Ieri la polizia ha detto che i sette sopravvissuti alle altre sparatorie avvenute a Toronto non sono in pericolo di vita. Tra i feriti ci sono un ragazzo di 15 anni e uno di 16 che sono stati colpiti dai proiettili alle 2:42 di pomeriggio - alcuni testimoni dicono di aver udito 15 spari - in un condominio in Humber Boulevard, vicino a Weston Road e Black Creek Drive.

In un’altra sparatoria avvenuta verso le 4:17 di pomeriggio in Amaranth Court, a nord di Allen Road e Lawrence Avenue West un uomo ha riportato gravi ferite.

La sparatoria a un raduno automobilistico non autorizzato su McCowan Road era originariamente prevista a Pickering, ma la Durham Regional Police ha bloccato l'accesso alla location di Pickering e i conducenti si sono quindi diretti a Scarborough.

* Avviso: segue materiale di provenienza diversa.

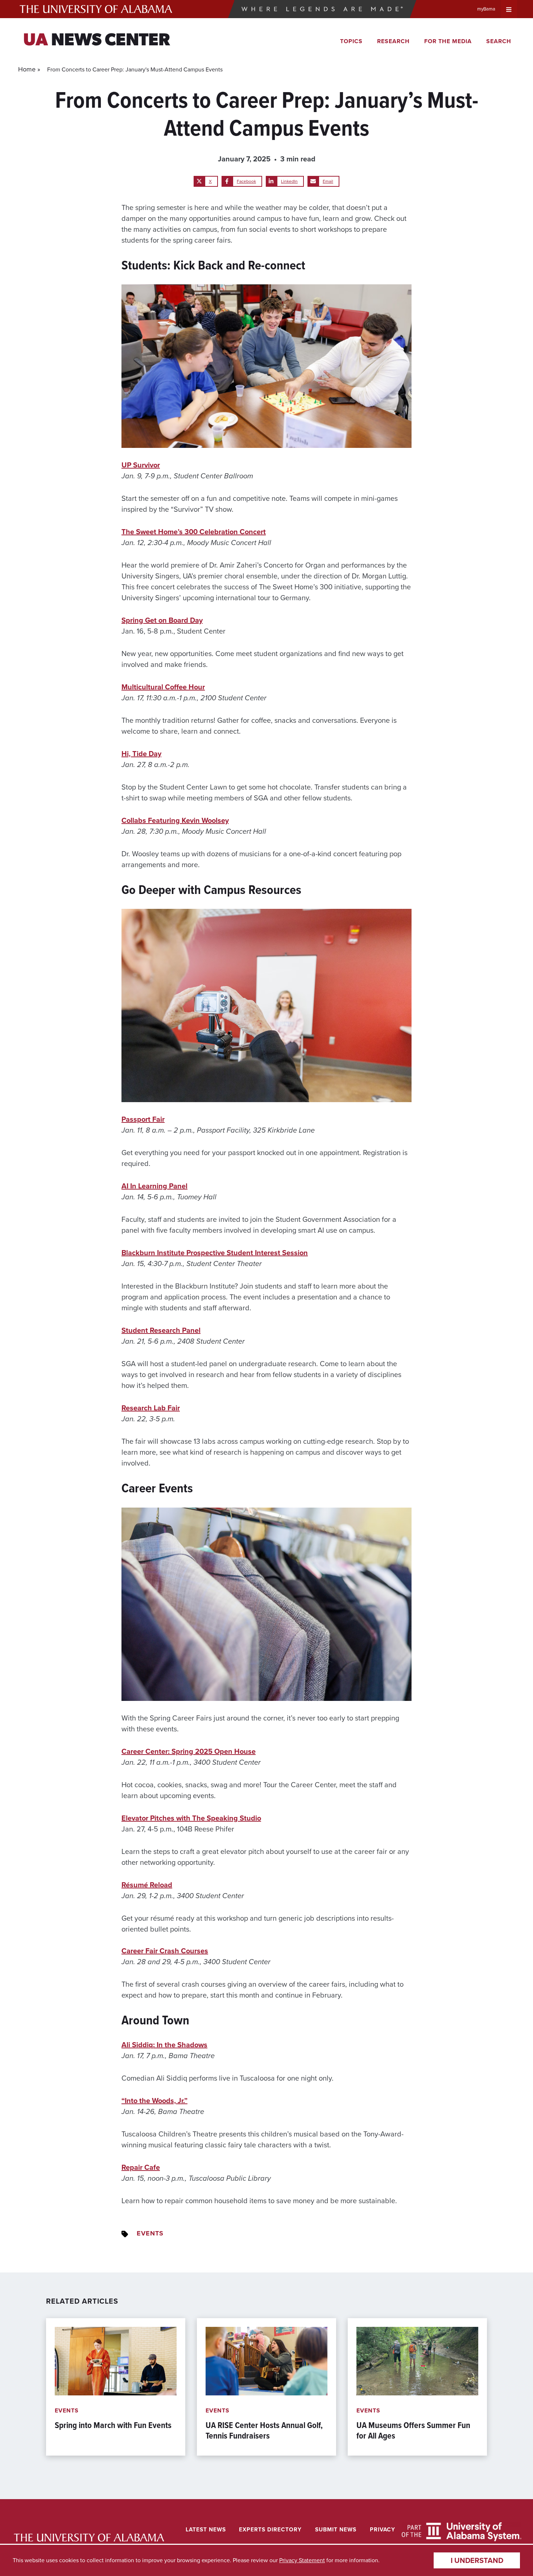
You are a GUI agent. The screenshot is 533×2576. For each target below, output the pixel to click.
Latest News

La polizia di Toronto non ha voluto elaborare sul motivo per cui non ha bloccato l'accesso al sito in McCowan Road. "Da quel che ne so siamo stati informati nel tardo pomeriggio che l'evento si stava spostando a ovest. Non ho altro da dire", ha tagliato corto il sovrintendente della polizia Steve Watts.

Le indagini per far luce sulle sparatorie nelle quali un uomo è morto e due adolescenti di 15 e 17 anni, altri quattro uomini e una donna sono rimasti feriti sono in corso ma finora nessun sospetto è stato arrestato. Watts ha detto che gli investigatori sono al "lavoro per determinare eventuali collegamenti tra gli incidenti, ma le informazioni al momento sono scarse”.

Non si è fatta attendere la condanna del sindaco di Toronto a questa ondata di sparatorie che hanno causato morti e feriti. “È estremamente inquietante - ha detto il primo cittadino - qualsiasi atto di violenza armata nella nostra città è inaccettabile, sono inaccettabili le sparatorie di questo fine settimana, inclusa quella in cui due giovani ragazzi ne sono stati vittime. Ho parlato con il chief Ramer e so che la polizia è impegnata a risolvere ogni caso e garantire che coloro che commettono atti di violenza armata nella nostra città siano assicurati alla giustizia".

Tory ha affermato di sostenere gli sforzi della polizia e le iniziative federali per congelare la vendita di pistole e vietare che la maggior parte delle armi da fuoco semiautomatiche siano di proprietà dei privati. "Continuerò a sostenere la polizia, inclusa la nostra task force sulle armi e le gang, facendo tutto il possibile per fermare la violenza armata oltre a dare un giro di vite al flusso di armi illegali in Canada - ha detto Tory - continuerò anche a sostenere gli investimenti che la nostra città ha fatto e che tutti i governi dovrebbero fare per fornire a ragazzi e famiglie programmi per poter affrontare le radici della violenza armata”.

Il sovrintendente Watts ha detto che i suoi agenti hanno prove evidenti che la maggior parte delle armi usate nelle sparatorie a Toronto provengono dagli Stati Uniti e vengono contrabbandate attraverso il confine. "Il problema con la violenza delle armi da fuoco a Toronto in particolare, sono le pistole illegali importate dagli Stati Uniti". Watts è convinto che un programma di riacquisto delle armi - il cosiddetto buyback program - farebbe ben poco per toglierle dalla strada. “Nessuno consegnerà una pistola illegale americana per un programma di riacquisto, quelle pistole vengono usate per i scopi criminali".